▶ **Source extract**:
• • •

As soon as a publication is retrieved, it is assessed whether it is required to be processed or not. It is checked if its pdf is open accessed and if it is, then it is checked if it is an old publication and it was already processed based on the last modified date of the pdf file. If it is open accessed and not processed before, the pdf is retrieved for further processing. Information extracted from the pdf, such as keywords or authors, may also be used to enrich the information derived from the data warehouse if such data is missing or is not complete.

The iLastic Enricher consists of two main components: cermine and dbpedia spotlight. Those two tools were chosen based on the 2015 Semantic Publishing Challenge results [8]. To be more precise, the former was the challenge’s best performing tool, while the latter was broadly used by several solutions every year the challenge was organized [11] In the case of the iLastic Linked Data generation and publication workflow, each retrieved pdf file is fed to the iLastic Enricher. The iLastic Enricher uses the Content ExtRactor and MINEr (cermineFootnote 35) [22] to extract the content of the corresponding pdf file. As soon as the publication’s content is retrieved, its abstract and main body are fed to dbpedia spotlightFootnote 36 to identify and annotate entities that also appear in the dbpedia dataset. Besides the abstract and main body of the publication, the keywords assigned by the users are also extracted and annotated by dbpedia spotlight.

The output is summarized in a json file, where all identified terms are summarized. Such json files may be found at http://rml.io/data/iLastic/. The json file is passed to the rmlprocessor together with the rest of the data retrieved from the iMinds data warehouse, and the mapping document defined using the rmleditor, to generate the resulting triples. This way, the corresponding publications information is enriched with data from its own text. Moreover, in cases where data derived from the iMinds data warehouse is missing, e.g., authors, the information is extracted from the publications. This way, not only the iLastic Linked Data set is enriched, but its completeness is also improved.

7.4 Linked Data Publication

Once the iLastic Linked Data set is generated, it is stored and published to a Virtuoso instanceFootnote 37 which is installed on the same server for this purpose. Virtuoso is a cross-platform server that provides a triplestore and a SPARQL endpoint for querying the underlying Linked Data. This endpoint may be used by clients which desire to access the iLastic dataset, as it is used by the DataTank to provide data to the iLastic user interface –described in the next section (Sect. 8).

7.5 Current Installation

The iLastic Linked Data generation and publishing workflow consists of cermine which is available at https://github.com/CeON/CERMINE and dbpedia sportlight which is available at https://github.com/dbpedia-spotlight/dbpedia-spotlight for pdf extraction and annotation; the rmlprocessor which is available at https://github.com/RMLio/RML-Processor and rmlvalidator which is available at https://github.com/RMLio/RML-Validator for the structured data annotation and alignment with non-structured data annotations; and the virtuoso endpoint which is available at https://github.com/openlink/virtuoso-opensource and DataTank which is available at https://github.com/tdt/ for data publishing.

The iLastic Linked Data publishing workflow runs on two servers. One accommodates the main part of the workflow. The data extraction and Linked Data generation occurs there, namely the rmlprocessor runs there, as well as the publishing infrastructure are installed there, namely the Virtuoso instance, and the user interface. It runs on Ubuntu 14.04, with PHP 5.5.19, Java 1.7, MySQL 5.5, Virtuoso 7.20 and Nginx. Note the rmleditor is used as a service residing on a different server, as it may be reused by other data owners too.

• • •

▶ **Given information**:

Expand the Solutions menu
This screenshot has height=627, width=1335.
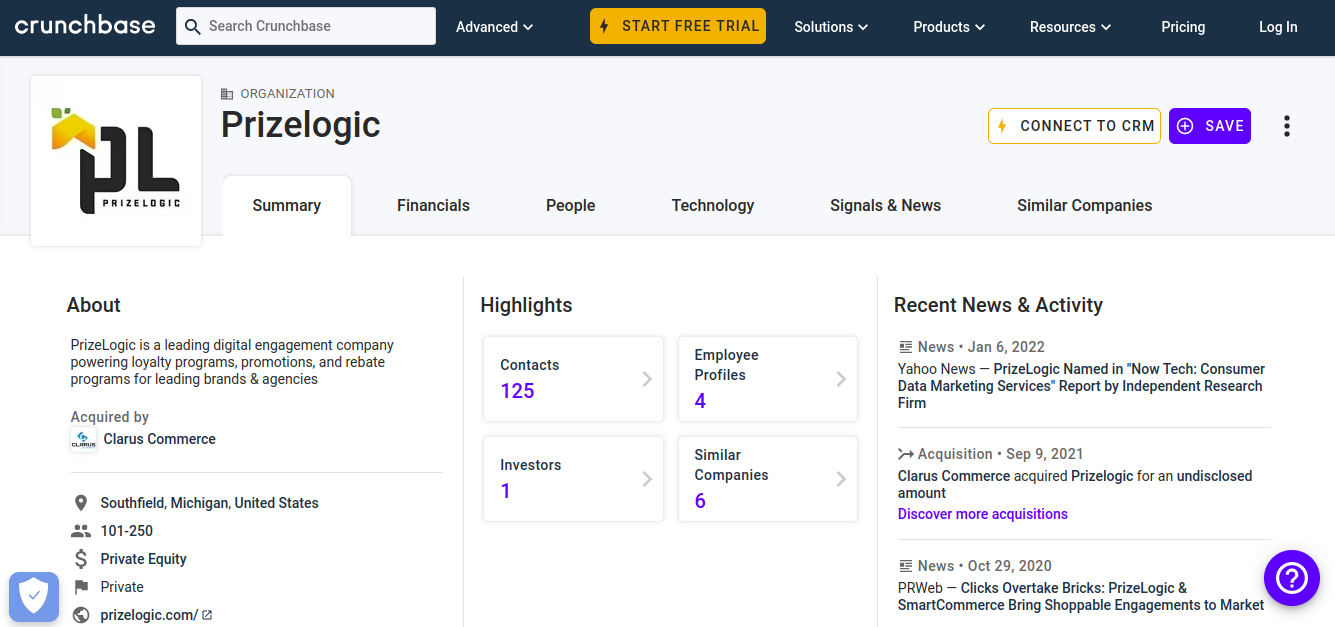pos(831,27)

• • •

▶ **Exercise prompt**: Extend the text on the iLastic Linked Data workflow, picking up after its last sentence. The lines come from a different source than the text.

▶ **Task result**:
The publications enrichment, namely the iLastic Enricher, only takes place on a separate server, due to higher memory requirements. The server runs Debian GNU/Linux 7 with DBpedia Spotlight 0.7 and CERMINE installed.

Fig. 4.
figure 4

A publication as presented at iLastic user interface with information derived both from iMinds data warehouse and the analyzed and enriched publication’s content.

8 The iLastic User Interface

The iLastic user interface was included in the second phase of the project aiming to make the iLastic dataset accessible to non-Semantic Web experts who do not have the knowledge to query it via its endpoint and to showcase its potential.

Fig. 5.
figure 5

The graph explorer view for Erik Mannens.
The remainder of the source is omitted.